Marc von Knorring führt ins Diözesanarchiv des Bistums Passau. Dort hat der Historiker der Universität Passau seit November 2022, wie er sagt, freien Zugang. "Wir können hier in Passau absolut frei und unabhängig arbeiten."
Erkenntnisse der Studie "werden sicher schmerzhaft sein"
Andernfalls wäre das Großprojekt, für das er bereits rund 2.400 Personalakten unter anderem aus dem Archiv des Bistums durchforstet hat, wohl auch Makulatur: "Sexueller Missbrauch und körperliche Gewalt – Übergriffe auf Minderjährige durch Kleriker des Bistums Passau 1945–2020" – so heißt die Studie, die zu finanzieren der Passauer Bischof Stefan Oster auf Antrag der unabhängigen Aufarbeitungskommission seines Bistums zugestimmt hat.
"Die Erkenntnisse werden sicher schmerzhaft sein – weil wir sehen werden, welches Leid den Betroffenen zugefügt wurde – und wer die Taten gedeckt und somit direkt oder indirekt mit ermöglicht hat", sagte Oster bei der Auftragsunterzeichnung im Juni 2022. "Aber ich hoffe, es wird für die ganze Kirche von Passau am Ende reinigend sein."
"Warum erst jetzt?" Drei Bistümer kurz vor Auftragserteilung
Als erstes bayerisches Bistum hatte das Erzbistum München und Freising im Februar 2020 die Münchner Anwaltskanzlei Westpfahl Spilker Wastl beauftragt, das Ausmaß sexuellen Missbrauchs im bistumsweiten Verantwortungsbereich zu erschließen.
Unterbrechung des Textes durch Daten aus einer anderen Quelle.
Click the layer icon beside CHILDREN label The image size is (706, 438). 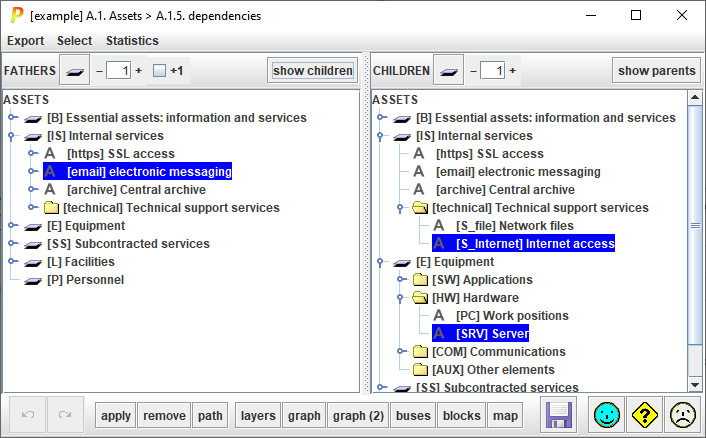[449, 71]
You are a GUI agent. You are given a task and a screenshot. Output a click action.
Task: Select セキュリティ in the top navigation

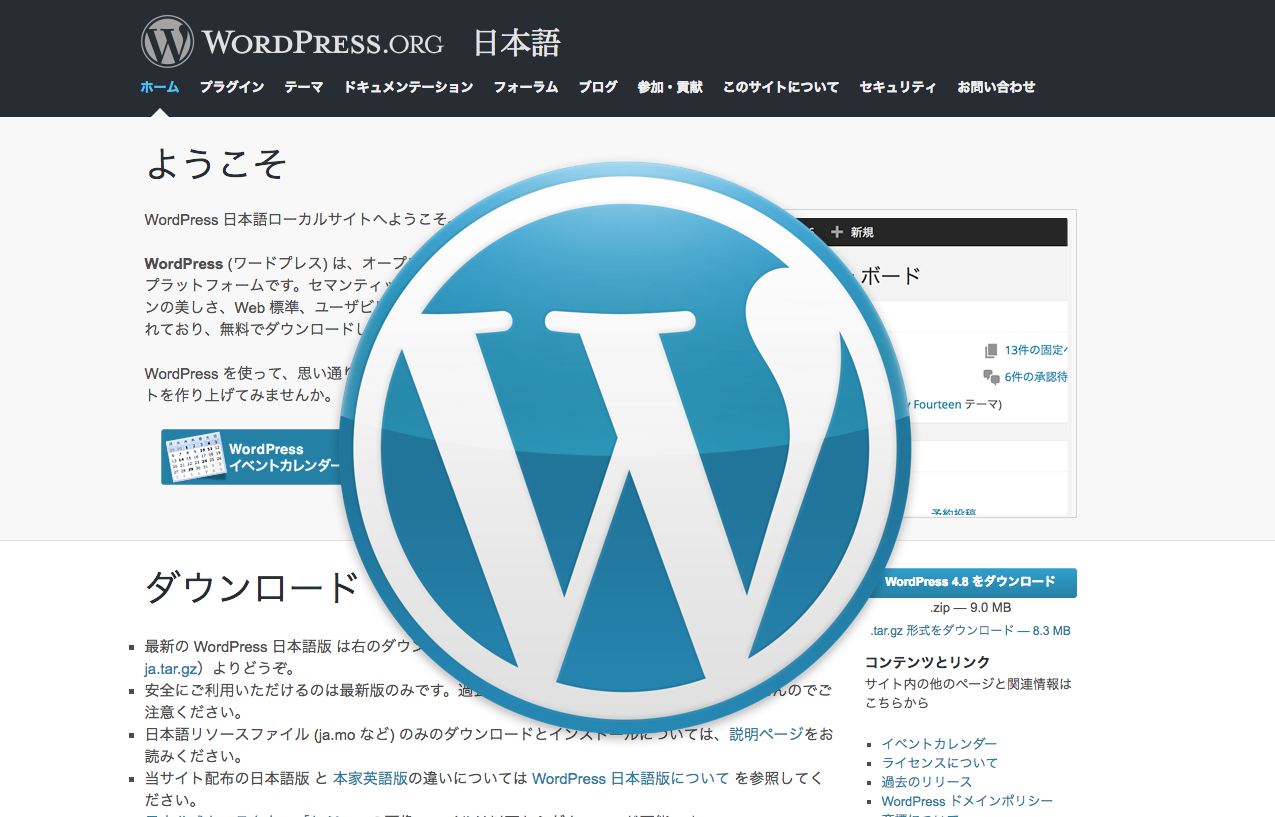coord(897,88)
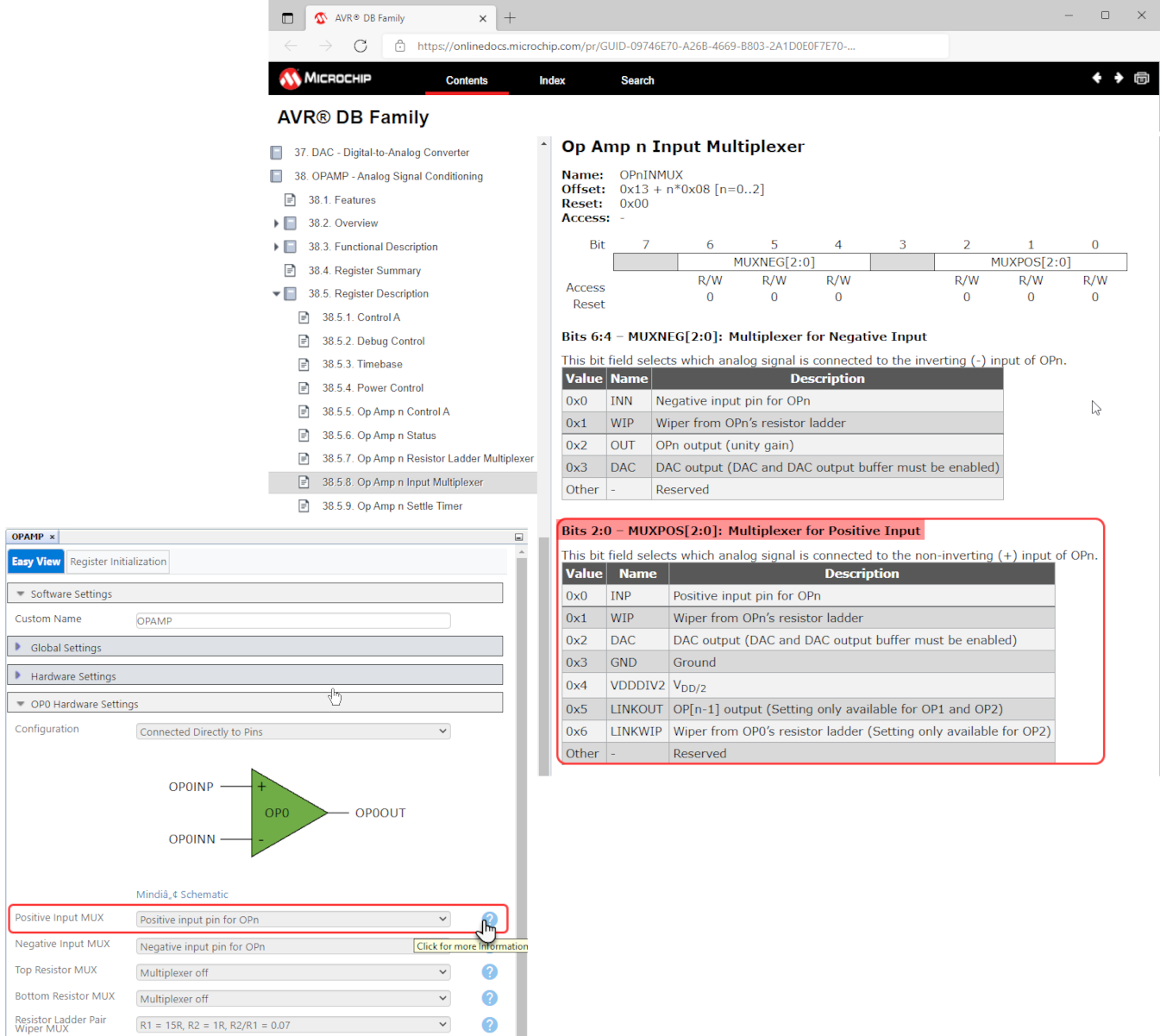Open a new browser tab with plus icon

point(510,18)
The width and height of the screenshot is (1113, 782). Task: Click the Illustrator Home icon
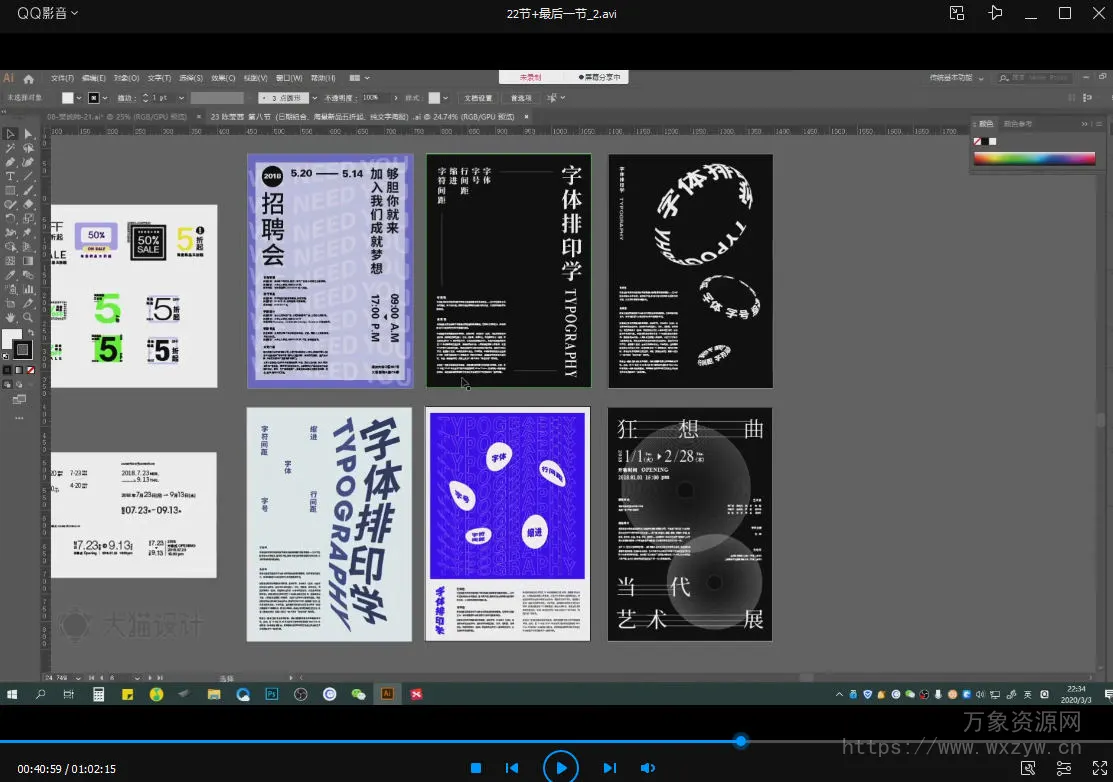tap(29, 78)
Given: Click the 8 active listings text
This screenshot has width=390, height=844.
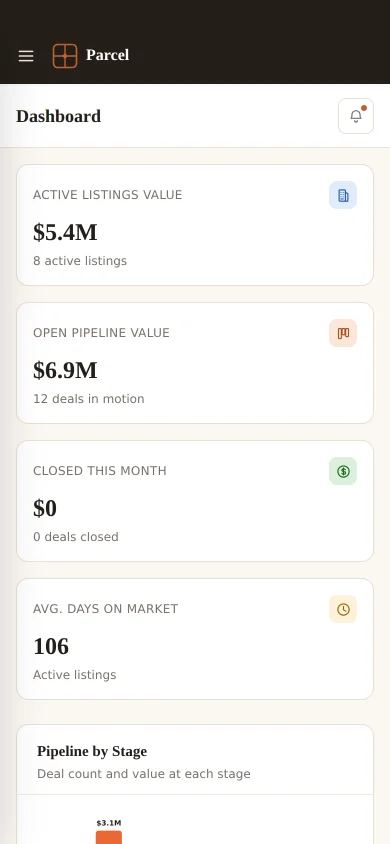Looking at the screenshot, I should (80, 261).
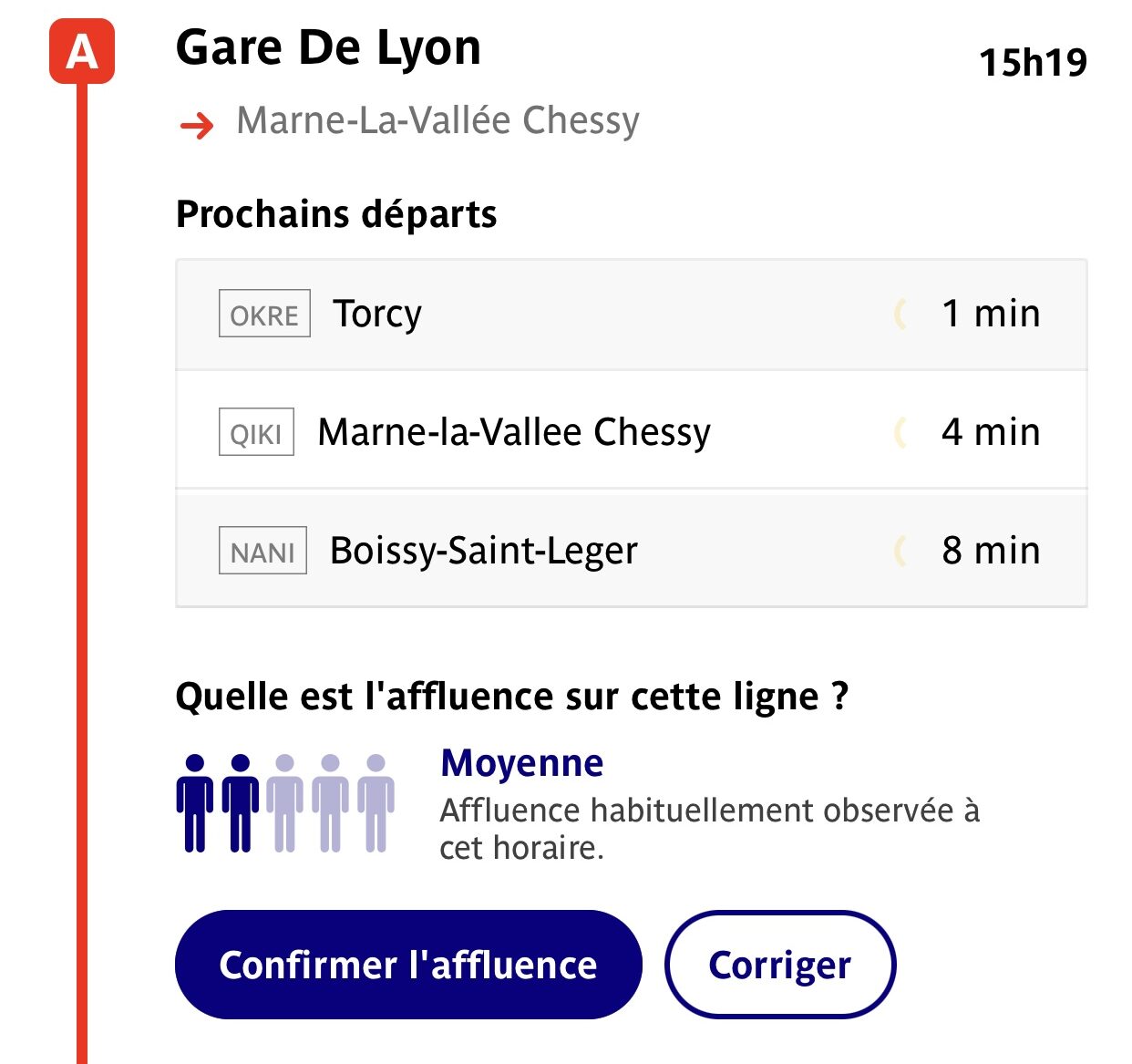Click the OKRE mission code label
Image resolution: width=1132 pixels, height=1064 pixels.
point(262,314)
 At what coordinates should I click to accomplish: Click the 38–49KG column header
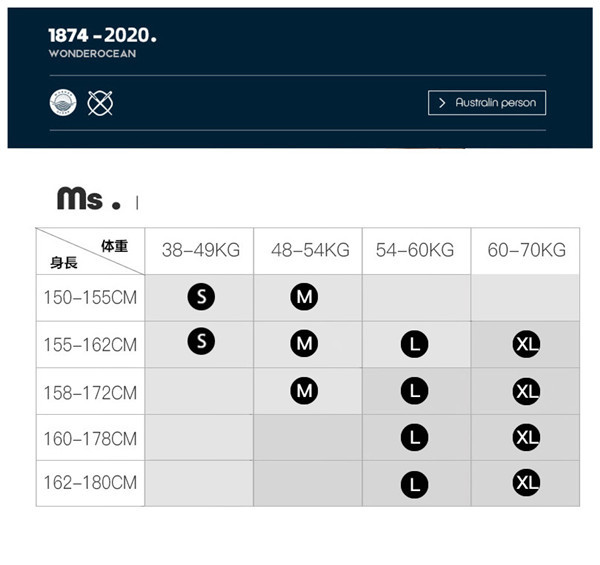[x=201, y=250]
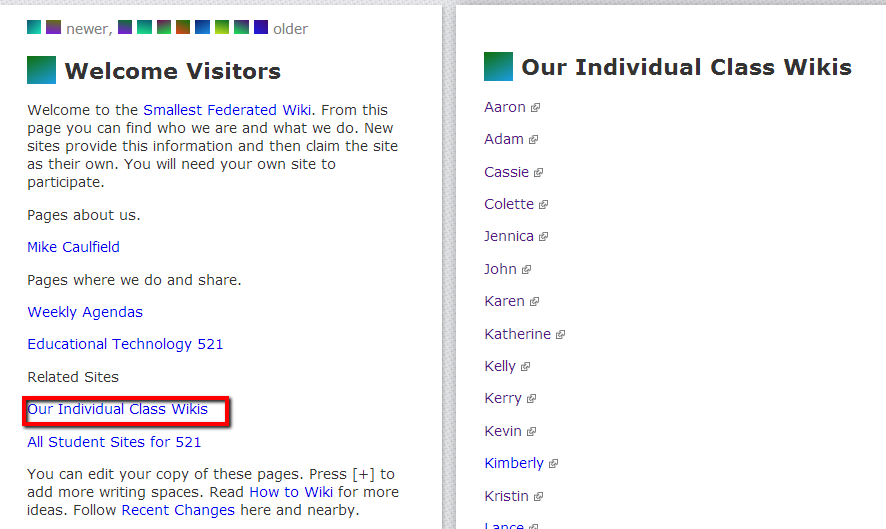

Ein erstes Gutachten der Kanzlei, das bereits im Jahr 2010 fertig geworden war, hält das Erzbistum bis heute unter Verschluss.
Nach dem 2010 ins Rollen gekommenen Missbrauchsskandal und der 2018 vorgelegten bundesweiten MHG-Studie (unabhängige Gesamtstudie zu sexuellem Missbrauch in allen 27 deutschen Diözesen) für die gesamte katholische Kirche in Deutschland gelobten die Bischöfe, sich zusätzlich um Aufarbeitung im eigenen Hoheitsbereich zu bemühen.
Der Blick in die sieben bayerischen Diözesen zeigt jedoch: Für Augsburg, Passau und Würzburg laufen die Arbeiten an einem Gutachten derzeit noch, für die Bistümer Regensburg und Eichstätt sind trotz überall vernehmbarer Absichtsbekundungen noch nicht einmal Gutachten beauftragt worden. In Bamberg soll es bald losgehen. Einzig für das Erzbistum München und Freising liegt ein öffentlich einsehbares Missbrauchsgutachten vor, eben von der Kanzlei Westpfahl Spilker Wastl erstellt.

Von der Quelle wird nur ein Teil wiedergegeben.